*DATA IN THIS EXERCISE:*

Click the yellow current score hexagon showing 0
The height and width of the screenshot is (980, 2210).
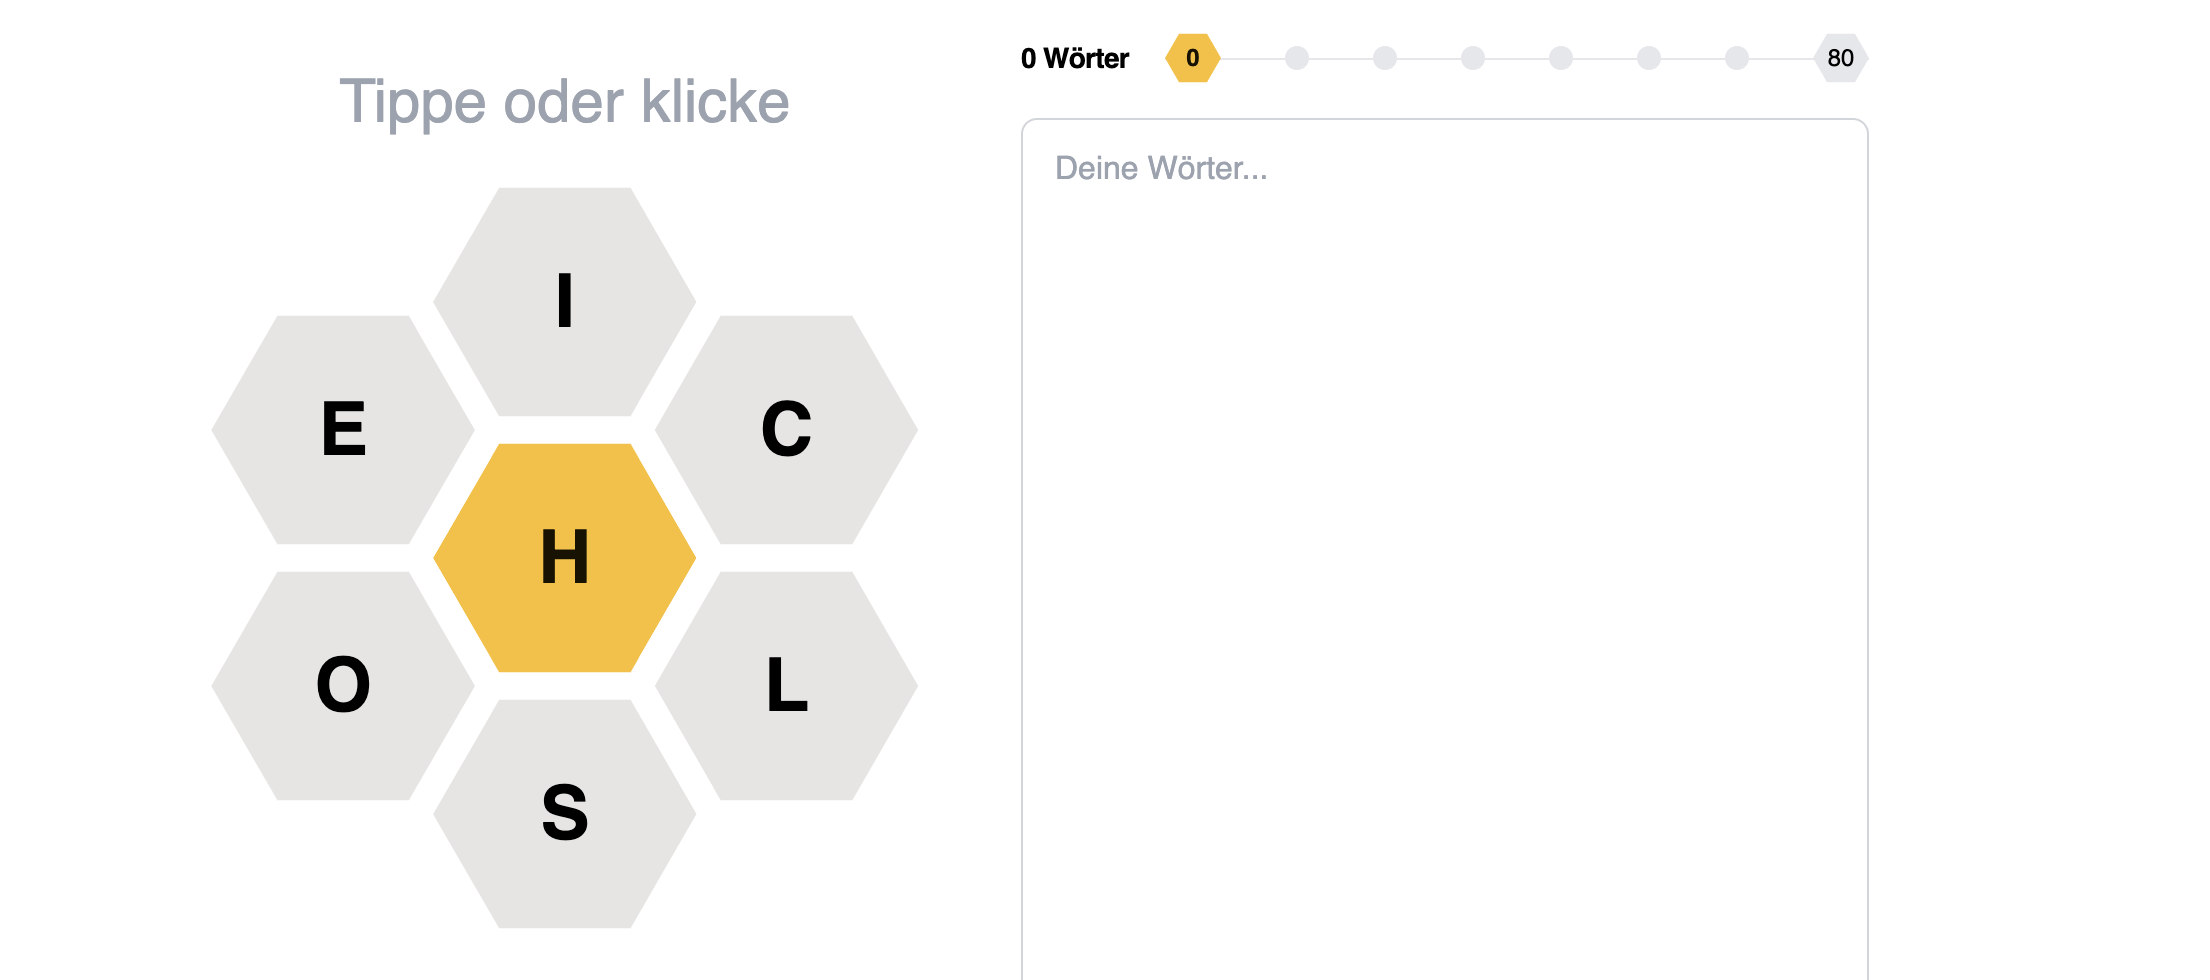1192,58
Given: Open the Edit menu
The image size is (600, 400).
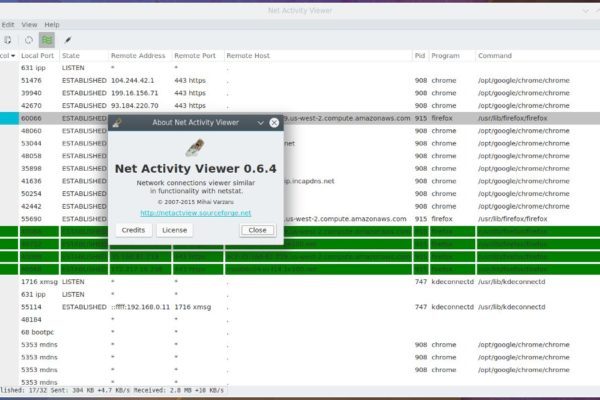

*INSTRUCTIONS FOR THE TASK:* The lines from the one with "Given: Open the Edit menu" to the end of the data above should be retyped exactly, both ends included, and pictures are to be left out.

*ANSWER AREA:*
Given: Open the Edit menu
The image size is (600, 400).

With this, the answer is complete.